━━━ TEXT EXCERPT

Beacon Lesson Plan Library

Putting Together Pictographs

Terri Eichbauer


Understanding pictographs can be easy when students learn to make their own. In this lesson, students learn about pictographs by seeing examples of different types, creating one together with the teacher and then creating one on their own.


The student creates a pictograph or bar graph to present data from a given survey.


-A stack of books from the Mystery, Fantasy and Nonfiction genres, at least 5-10 different books of each (see examples below)
-Mystery books:
Warner, Gertrude Chandler. [Box Car Children Series]. New York: Scholastic.
-Fantasy books:
Wallace, Bill. [Watchdog and the Coyotes]. New York: Simon & Schuster, 1995.
Smith, Robert Kimmel. [Chocolate Fever]. New York: Dell, 1990.
-Nonfiction books:
Kallen, Stuart A. and Boekhoff, P.M. [Alligators]. San Diego, CA: Kidhaven Press, 2001.
Ernst, Carl H. and Barbour, Roger. [Snakes of Eastern North America]. George Mason University Press, 1989.
-3 Folded pieces of tagboard each labeled with a different title (Mystery, Fantasy, Nonfiction)
-Overhead projector
-Transparency of Sample Pictograph (See Associated File)
-Vis-à-vis marker
-Transparency of Pictograph Template (See Associated File)

━━━━━━

▸ **PROBLEMS TO WORK ON**:
1: Rewrite the lesson plan from "Putting Together Pictographs" up to and including "on their own.", replacing "teacher" with "instructor".
2: According to the lesson plan, what does the student create to present data from a given survey?
3: Resume the lesson plan on pictographs after its last line.
The listing that comes after this lesson plan is from a separate source.

━━━ AVAILABLE DATA

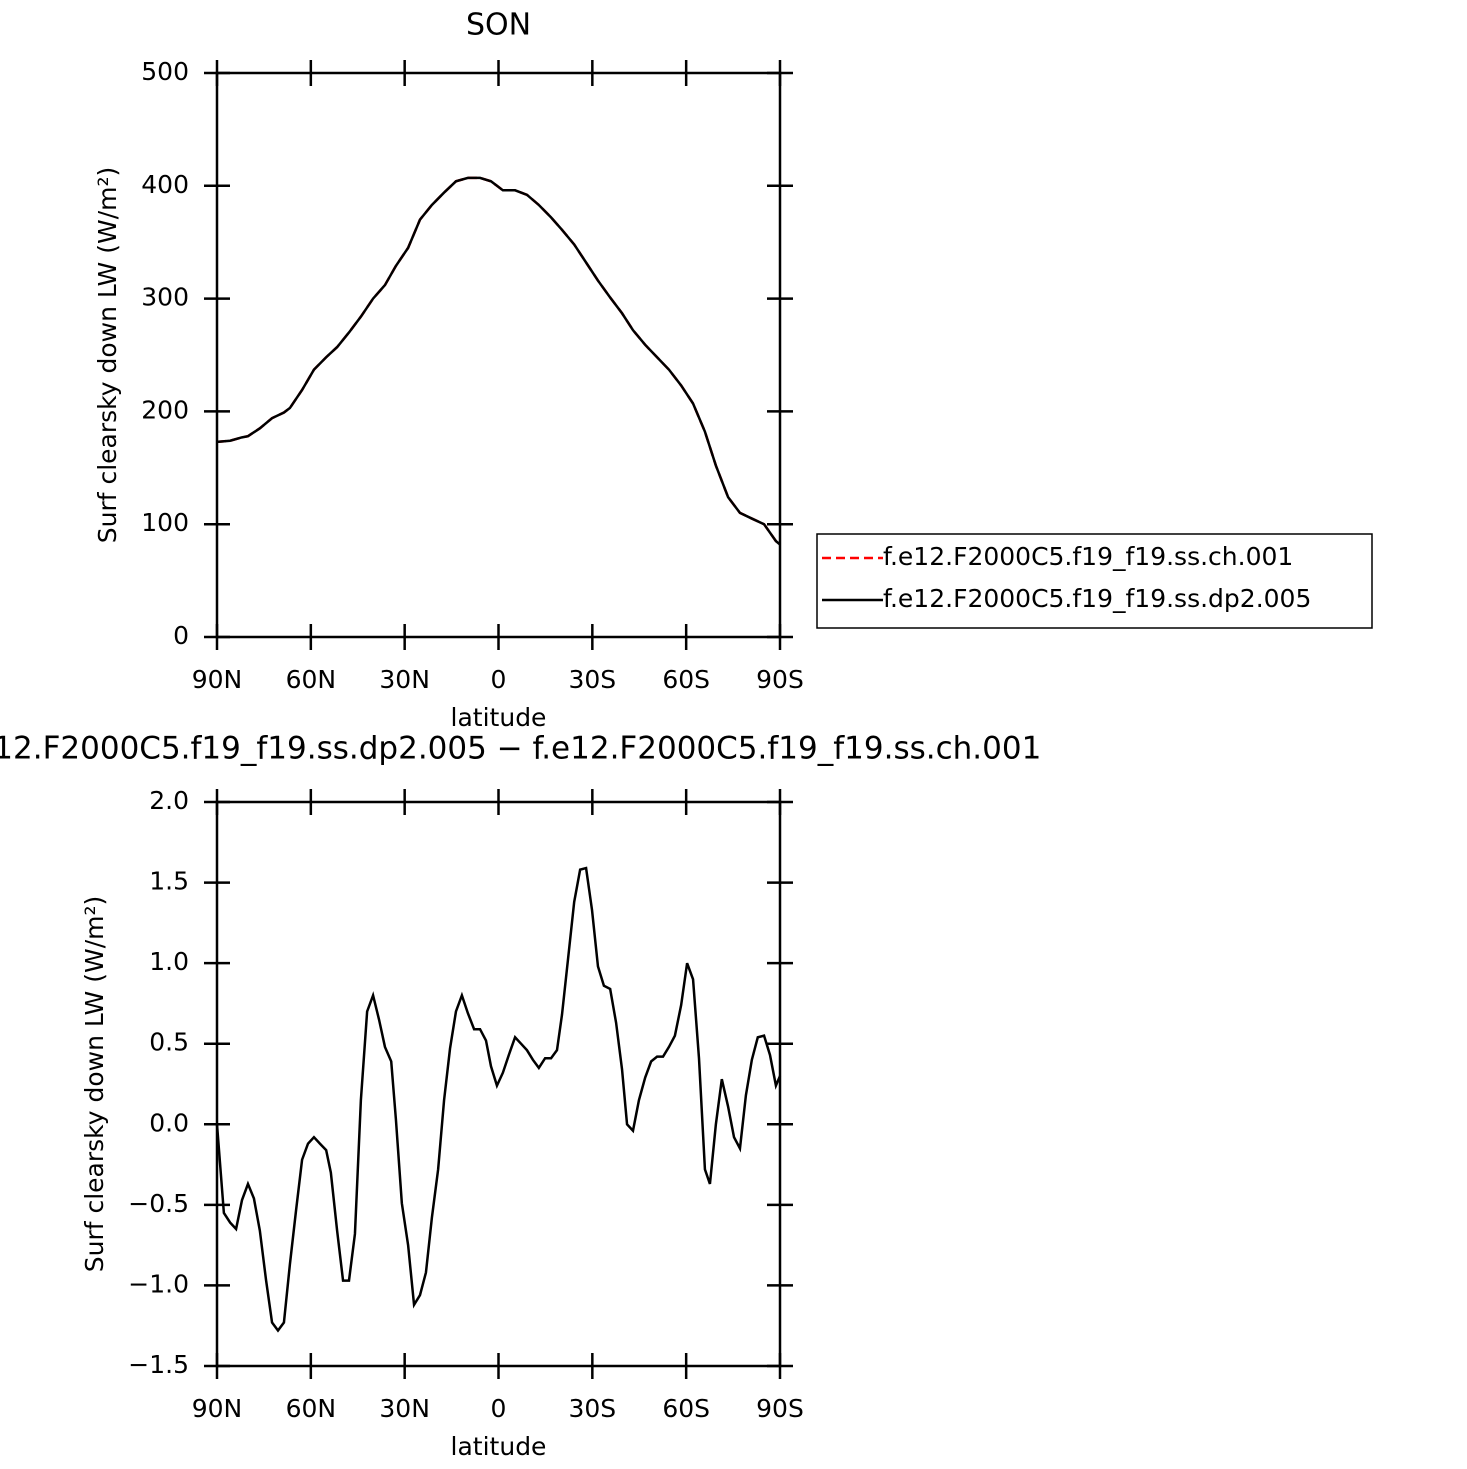  I want to click on y-tick-label: 100, so click(165, 522).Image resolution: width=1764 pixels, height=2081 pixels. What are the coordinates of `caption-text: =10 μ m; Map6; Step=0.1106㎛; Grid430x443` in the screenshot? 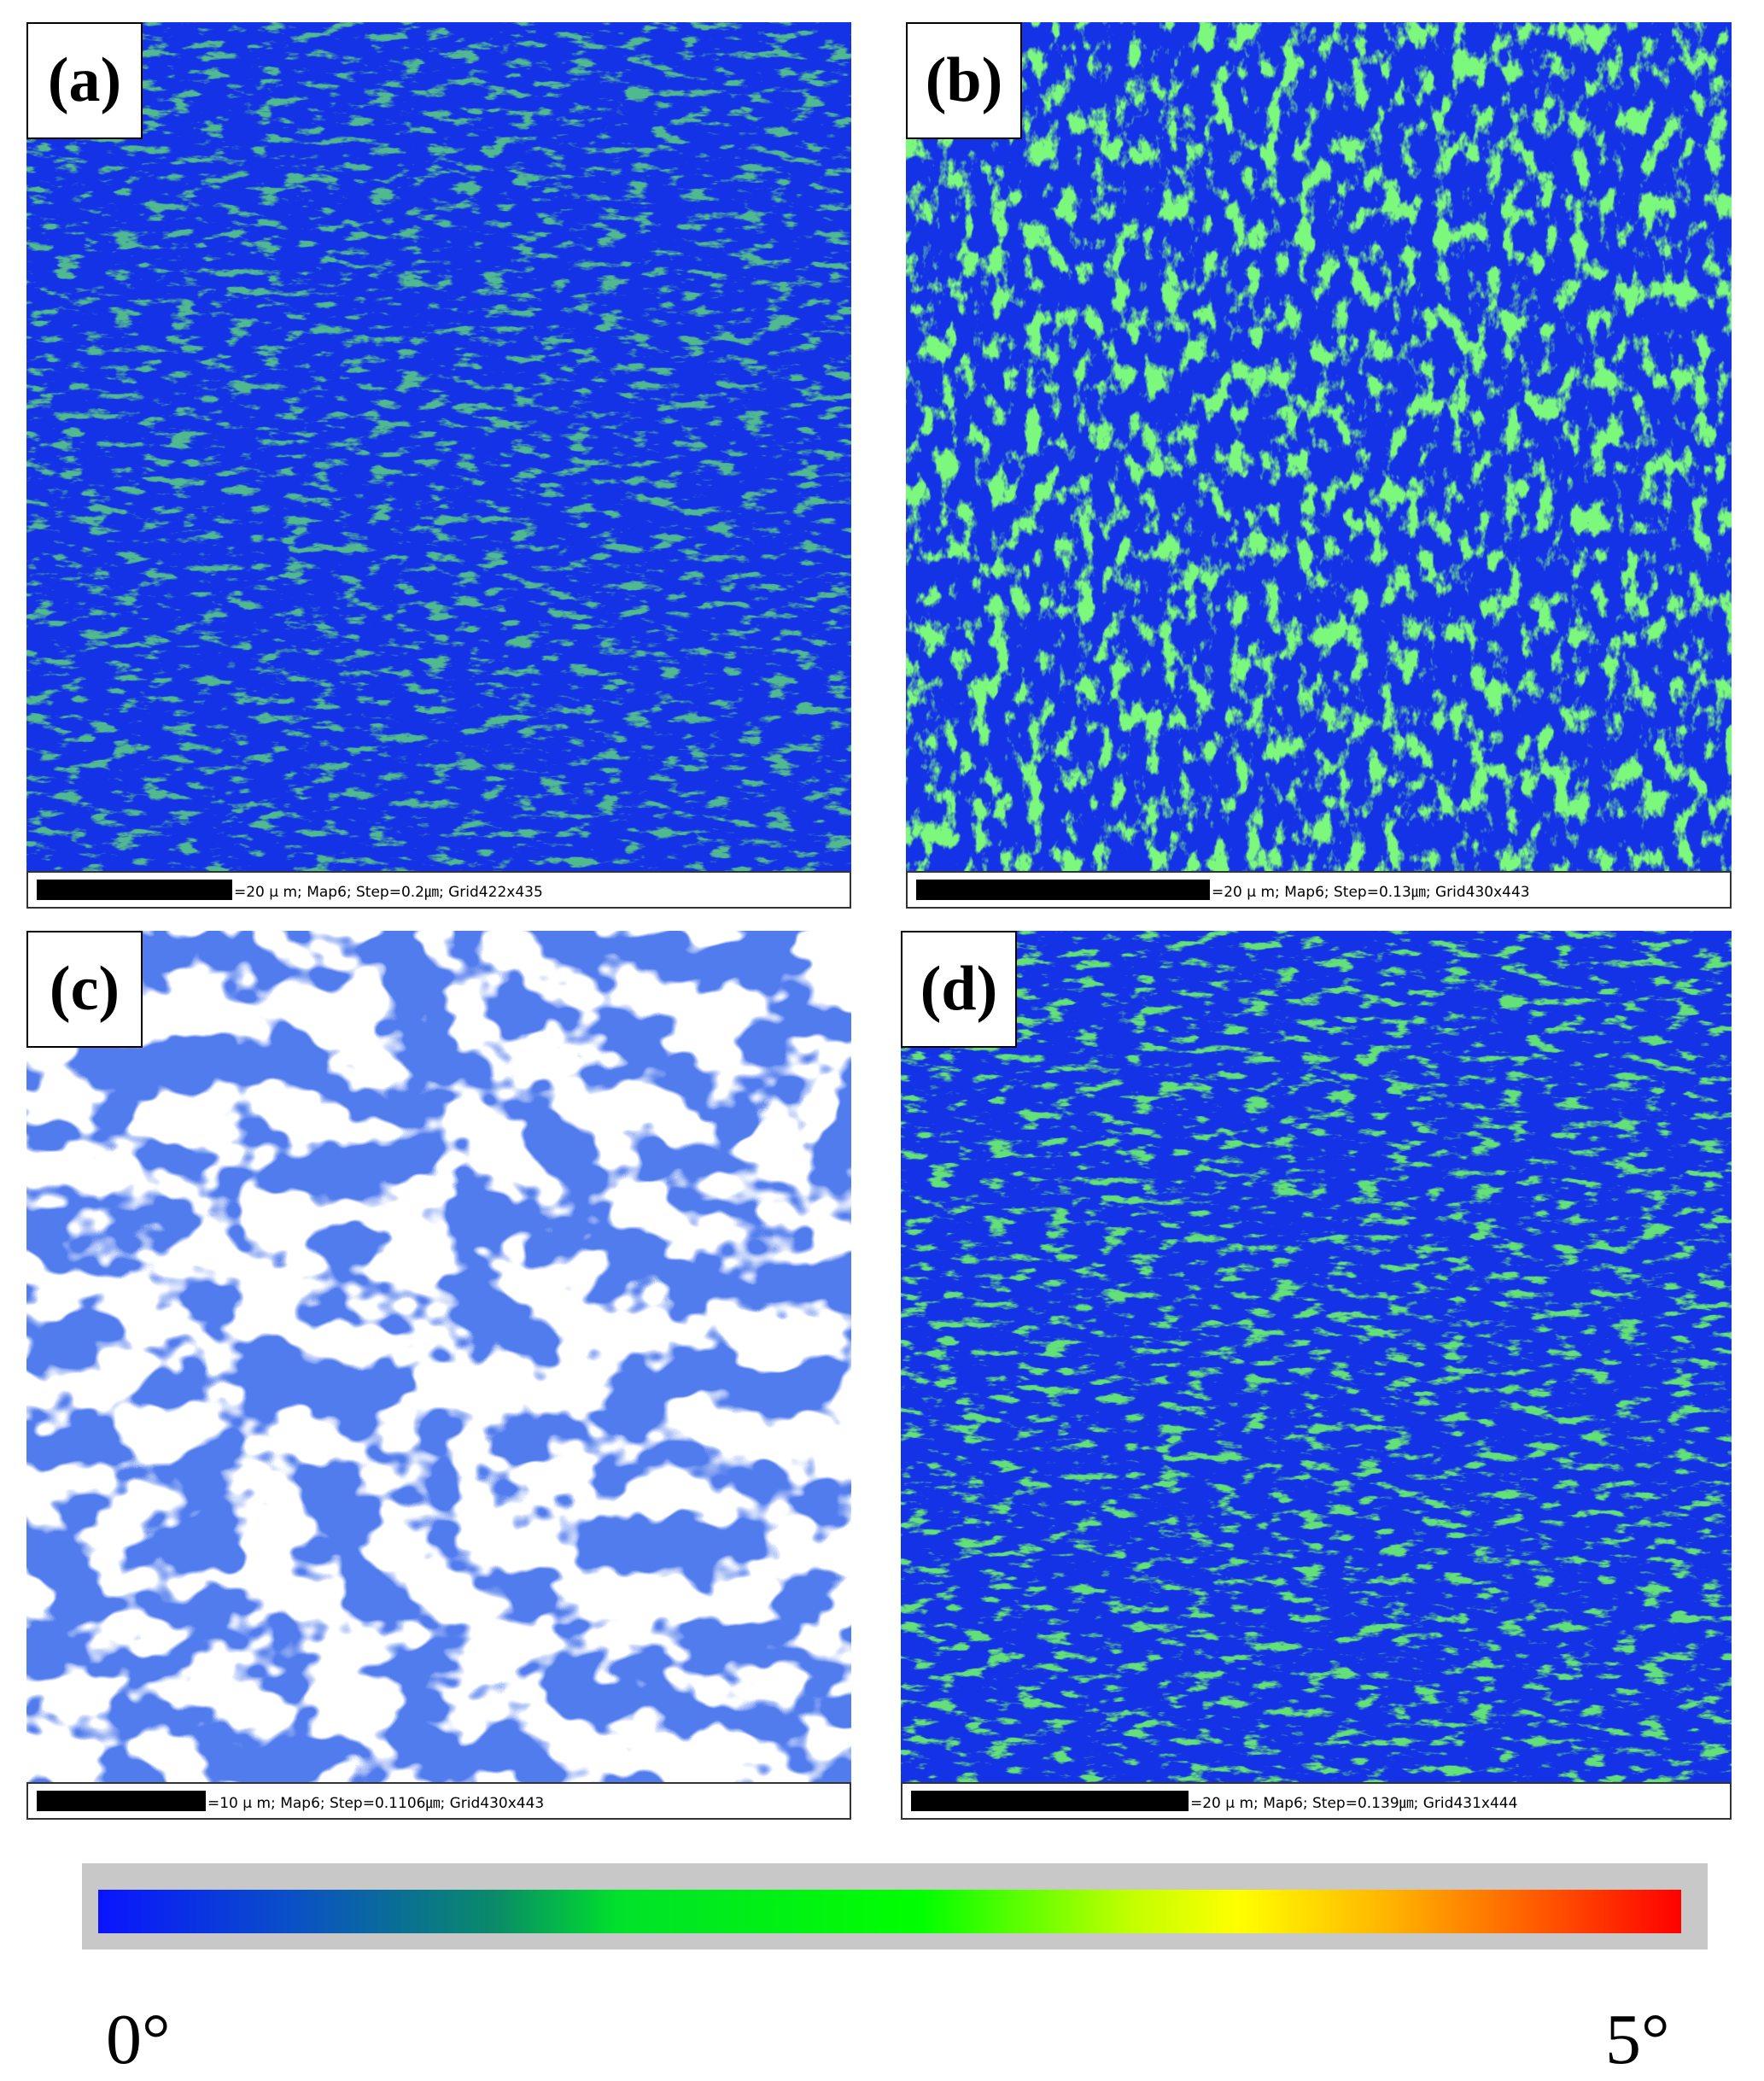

━━━━━━

▸ **SET OF ANSWERS**:
1:
Putting Together Pictographs

Terri Eichbauer


Understanding pictographs can be easy when students learn to make their own. In this lesson, students learn about pictographs by seeing examples of different types, creating one together with the instructor and then creating one on their own.

2: A pictograph or bar graph.

3:
-Pictograph Template, one copy per student (See Associated File)
-Dry erase marker for white board
-Pencils, one per student
-Survey results for types of books read (See Preparations)


1. Gather materials for this activity: books, dry erase markers, Vis-à-vis marker and overhead projector.
2. If possible, gather data from the librarian on the types of books checked out by students (i.e., third graders) during the previous year.
3. If data is available, adjust information presented on the Sample Pictograph to represent your school. (See Associated File)
4. Make overhead transparencies of the Sample Pictograph and the Pictograph Template. (See Associated File)
5. Make student copies of the Pictograph Template. (See Associated File)
6. Make tagboard labels for each stack of books--Mystery, Fantasy, Nonfiction.


NOTE: This lesson instructs and assesses students on pictographs only.

1. Tell students that today we will be learning how to read, understand, and make our own pictographs.

2. Tell students the definition of a pictograph. Definition: A pictograph is a graph that uses pictures to represent data from a survey.

3. Ask, “How do you think our school librarian decides which types of books to order for our school?”

4. Allow students time to offer their answers. Validate answers as appropriate. Guide students to the understanding that the students might be asked (surveyed) as to which types of books are their favorites. Tell students that when we ask for or gather information on a subject it is called a survey. Write the word “survey” on the board.

5. Ask students if they think it would be easy to ask all the students in third grade what their favorite types of books are? Ask students for ideas of other ways we might find out that information.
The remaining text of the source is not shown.